Against this the regulatory back-drop seems – to the outsider – not exactly joined up. On the one hand, the Security Industry Authority (SIA) Approved Contractor Scheme, on the other, the United Kingdom Accreditation Service (UKAS), who oversee conformity to British Standards.
Companies with ACS approval receive an annual independent assessment which results in a company’s approval rating, which includes a measure of staff competency.
The Dept for Business, Innovation and Skills (BIS) appointee UKAS, is the sole national accreditation body to oversee British Standards. BIS recommends the use of UKAS accredited conformity assessment services wherever possible – including within the Security Industry. British Standards compliance-focussed certification audits are comprehensive. Companies who hold relevant “Product Certification”, are required to be fully compliant. Progressive companies also embrace a Quality Management System eg BS EN ISO 9001 in addition to “Product Standards”.
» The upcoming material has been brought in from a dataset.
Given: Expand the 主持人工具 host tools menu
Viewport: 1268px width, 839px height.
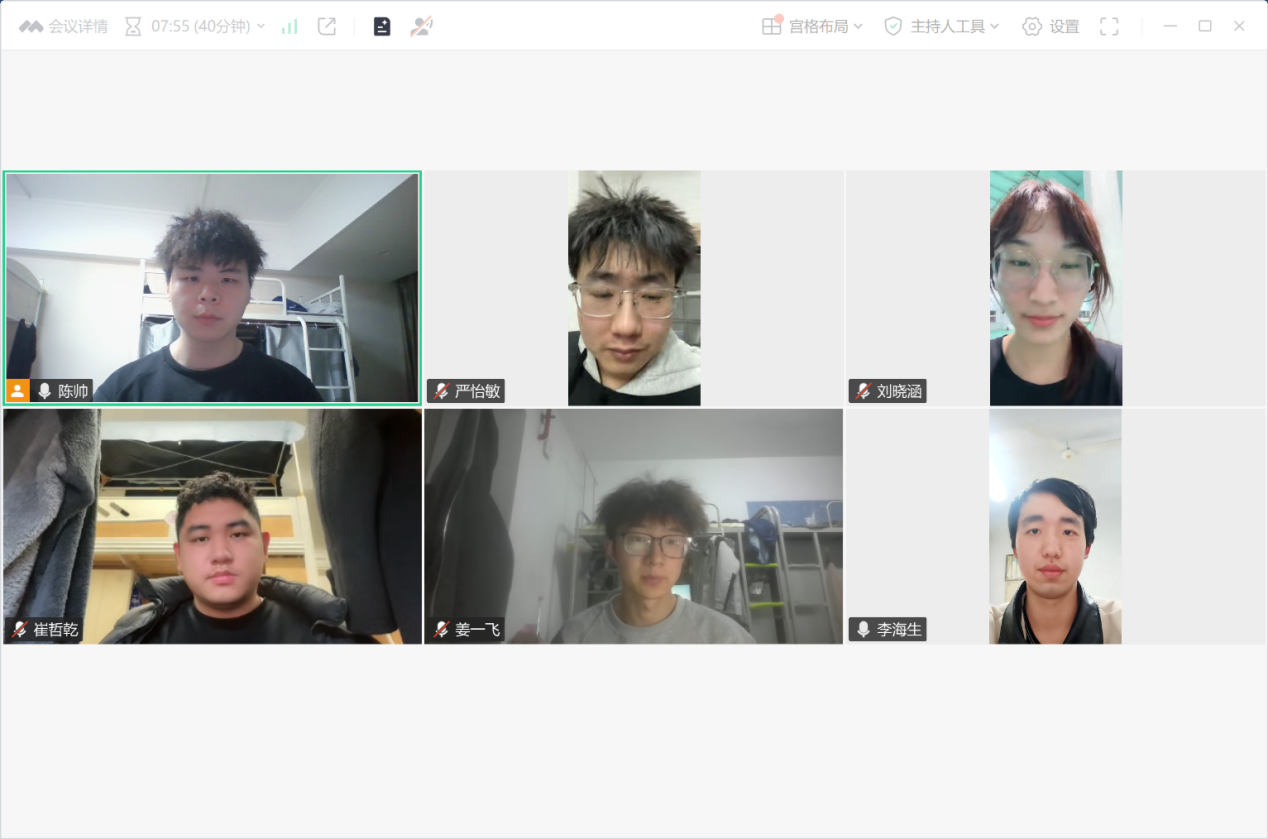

NSI – applies its own due diligence assessment on businesses seeking certification. NSI wraps up due diligence, QMS and ‘Product Certification’ into NSI-GOLD, the Gold Standard. For businesses seeking ultimate assurance from their security provider this accreditation is hard to beat.
It is understandable that end users might be confused and not understand what all the regulations mean in practise, and how they are meant to evaluate providers of security guarding services.
Add then into the mix ‘Cash for Qualifications’. Security companies deploying SIA licensed individuals, can operate freely without any other approval, and so are not subject to the scrutiny of any independent assessment or audit. Here the security risk is greatest for end users. So, what should they do?
The least diligent continue to run the risks implied by latest exposee, ‘Scandals’ such as ‘Cash for Qualifications’ are likely to recur, and Mr Vaz is equally likely to again be ‘horrified’, and more seriously the risks to property and life remain.
The most diligent end users will insist on NSI-Gold Certification (or equivalent) of their suppliers, knowing that such approval requires compliance to earn and retain approval, knowing you can never eliminate risk, but you can go a long way to minimise it.